_TASK OBJECTIVE_
Exclude pictures; retype the lines below from the line containing "This screenshot has height=604, width=757." through the end of the records, both ends kept.

(Stored records)
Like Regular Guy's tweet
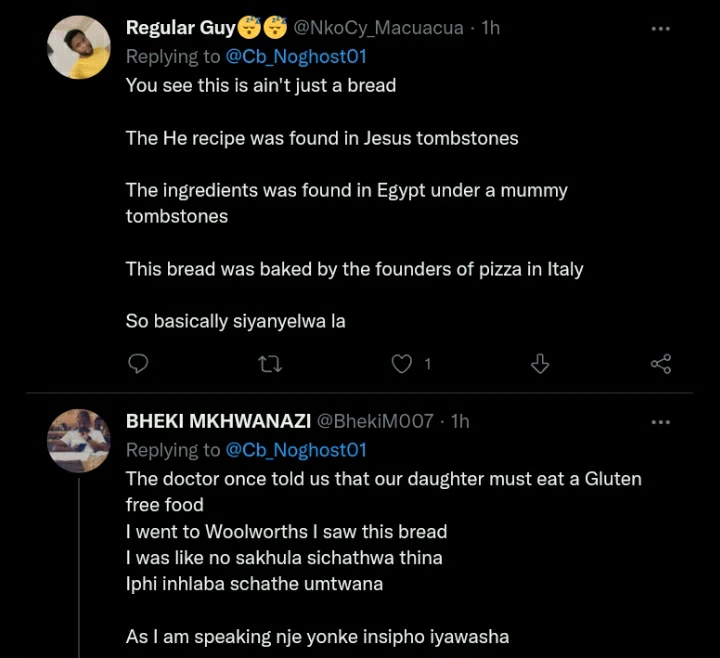This screenshot has width=720, height=658. tap(401, 364)
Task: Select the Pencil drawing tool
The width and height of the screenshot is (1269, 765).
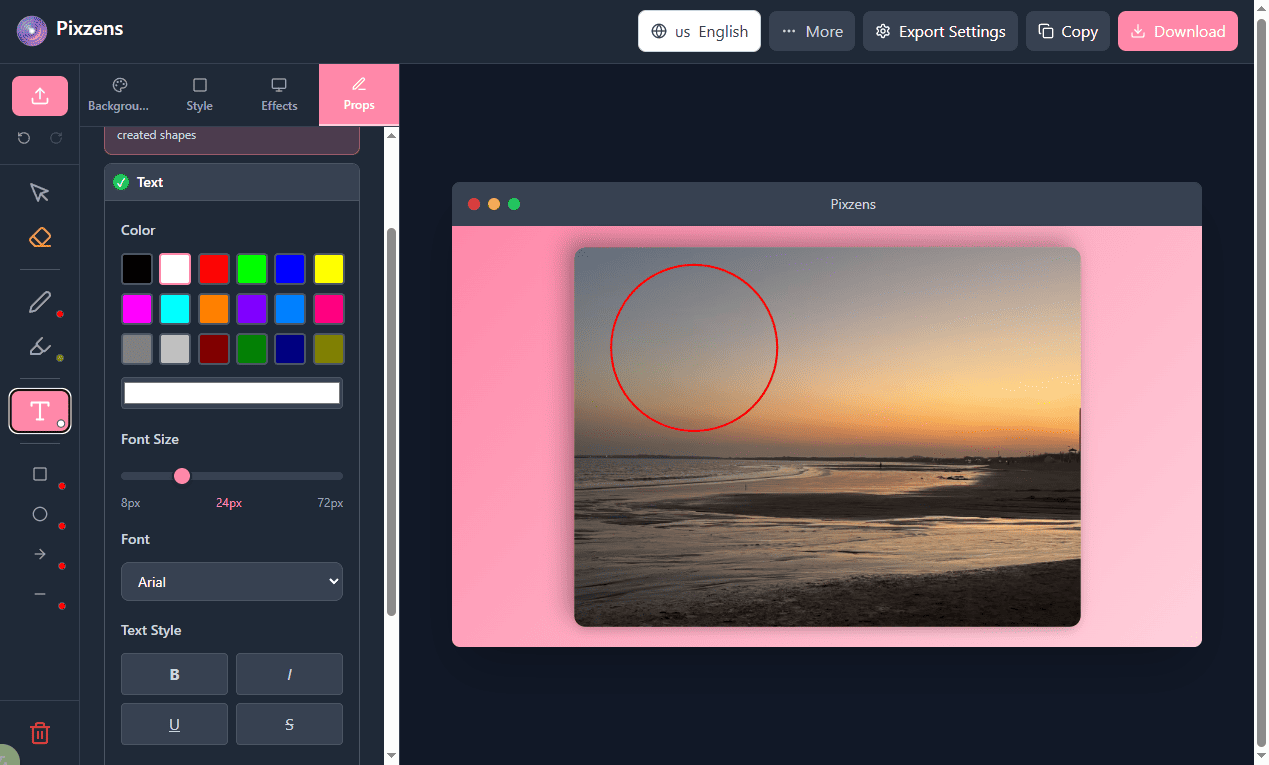Action: click(x=39, y=301)
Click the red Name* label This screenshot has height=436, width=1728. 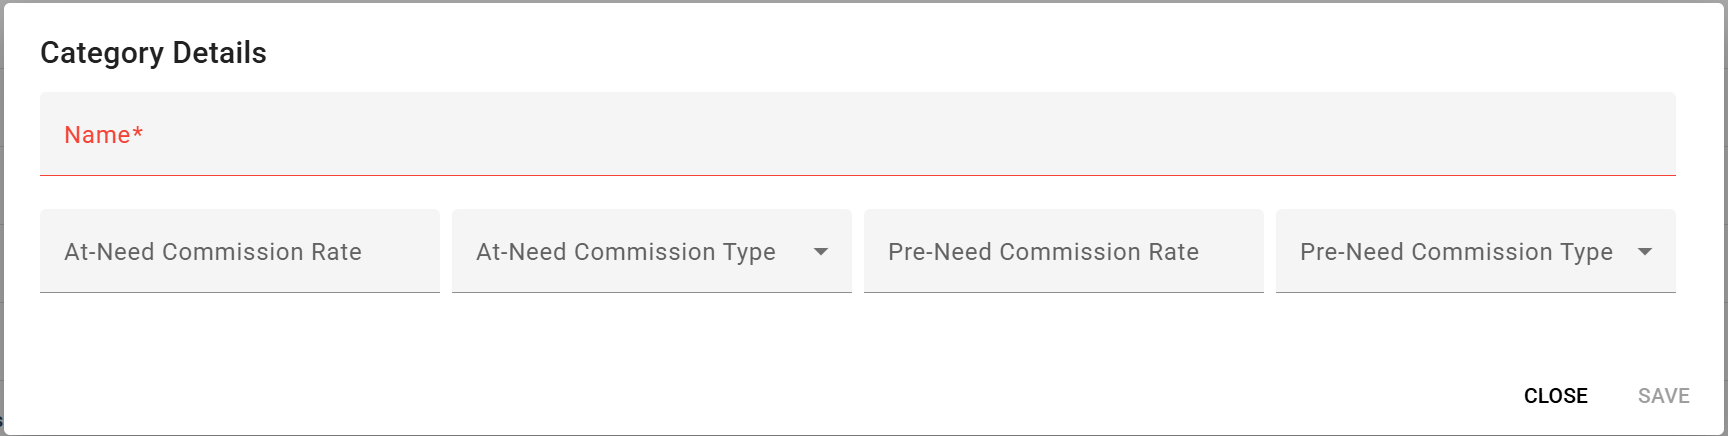coord(103,135)
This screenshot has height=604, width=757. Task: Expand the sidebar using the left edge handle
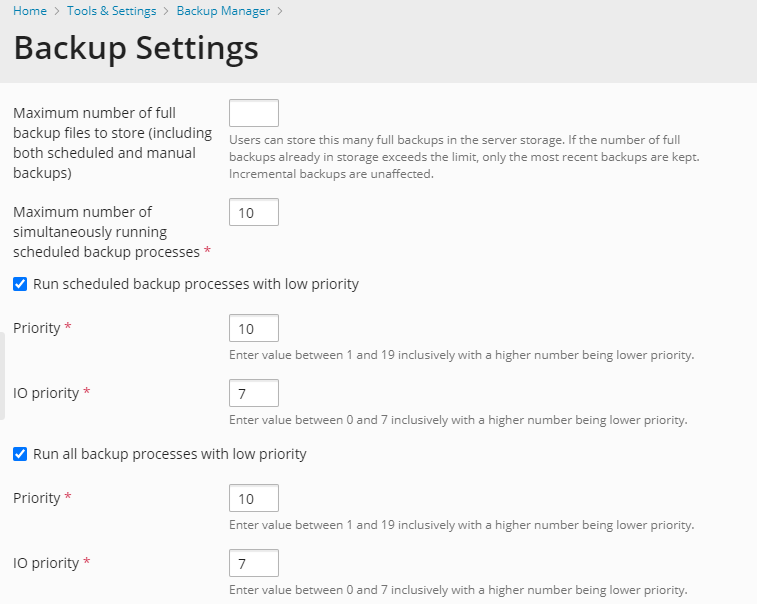[3, 368]
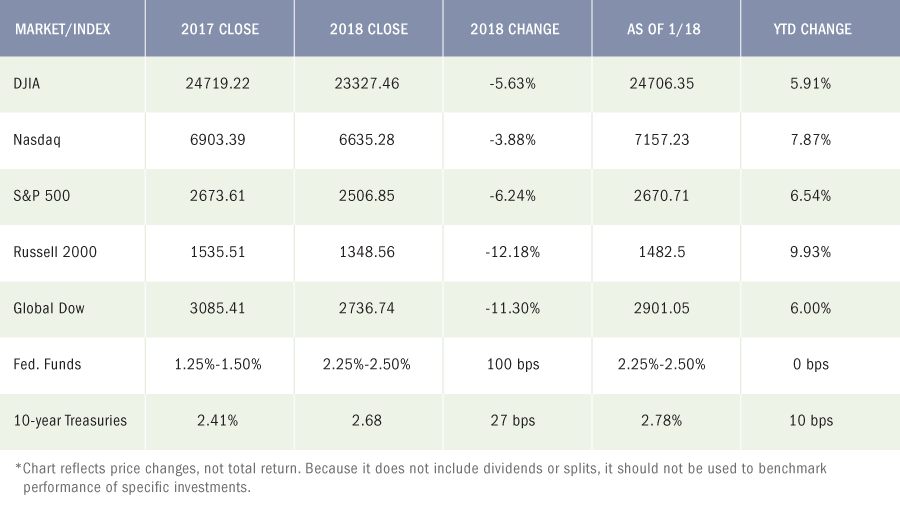Select the Nasdaq row label
The width and height of the screenshot is (900, 506).
(x=37, y=140)
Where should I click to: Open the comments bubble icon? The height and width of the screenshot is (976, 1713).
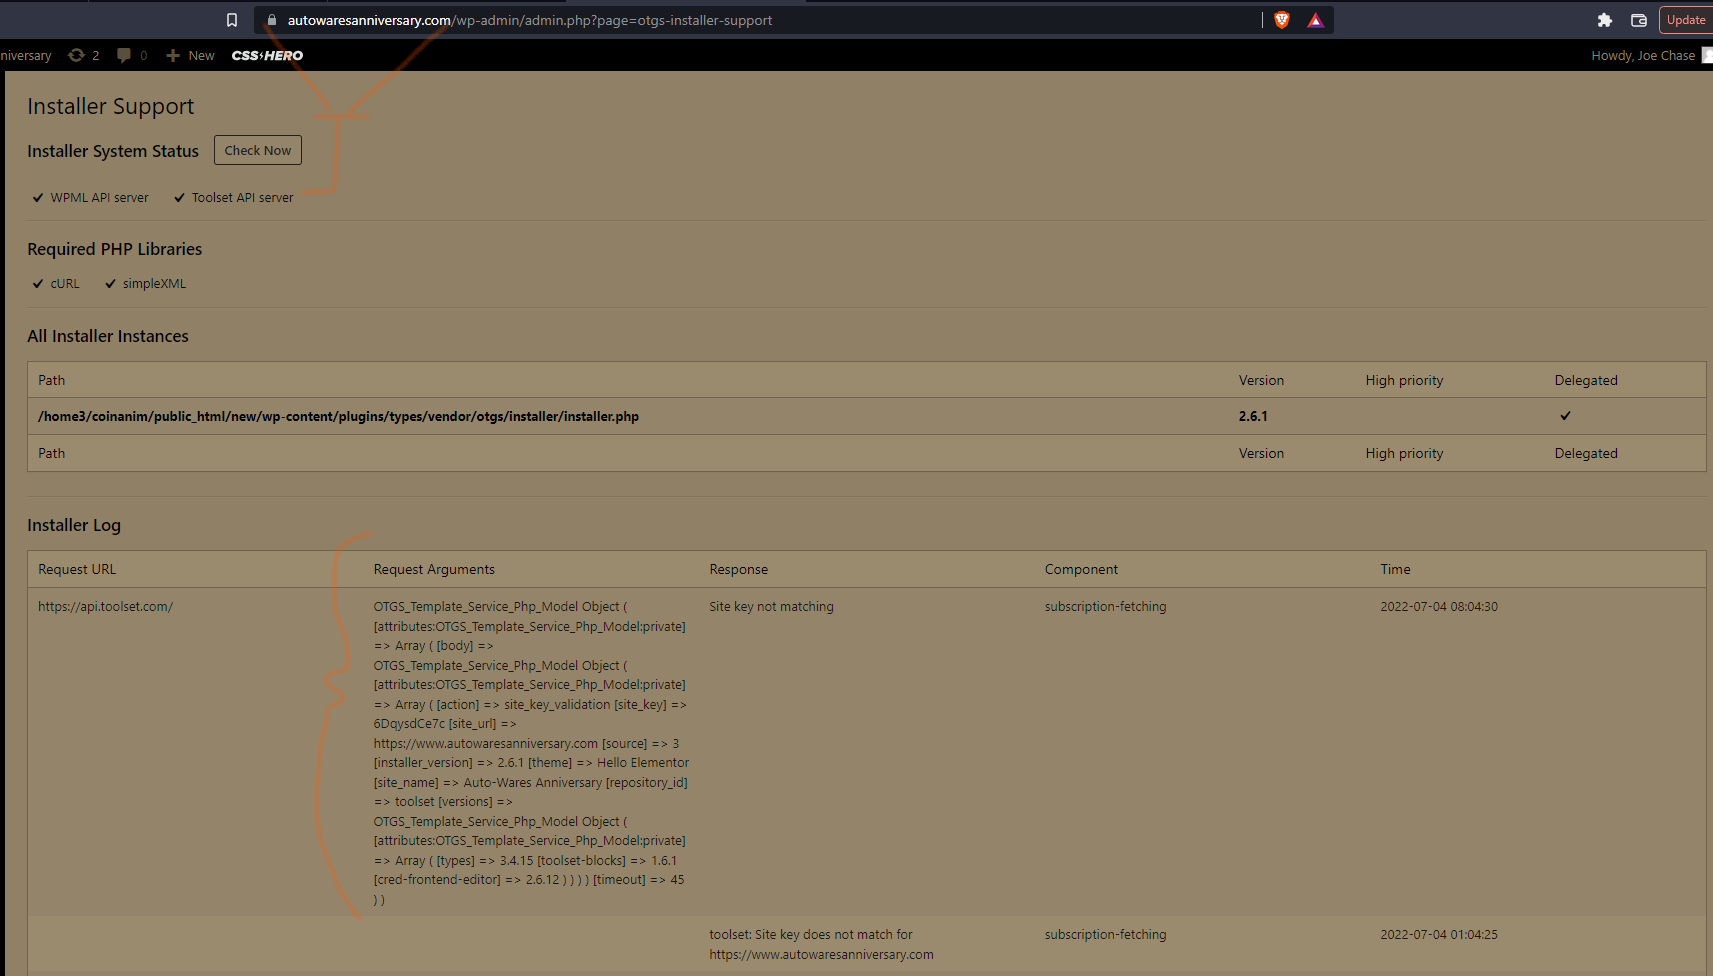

_ANSWER TO THE EXERCISE_
This screenshot has height=604, width=757. Task: Expand the sidebar using the left edge handle
[3, 368]
Select the Nasdaq row label
The width and height of the screenshot is (900, 506).
(x=37, y=140)
Where should I click to: Open the comments bubble icon? The height and width of the screenshot is (976, 1713).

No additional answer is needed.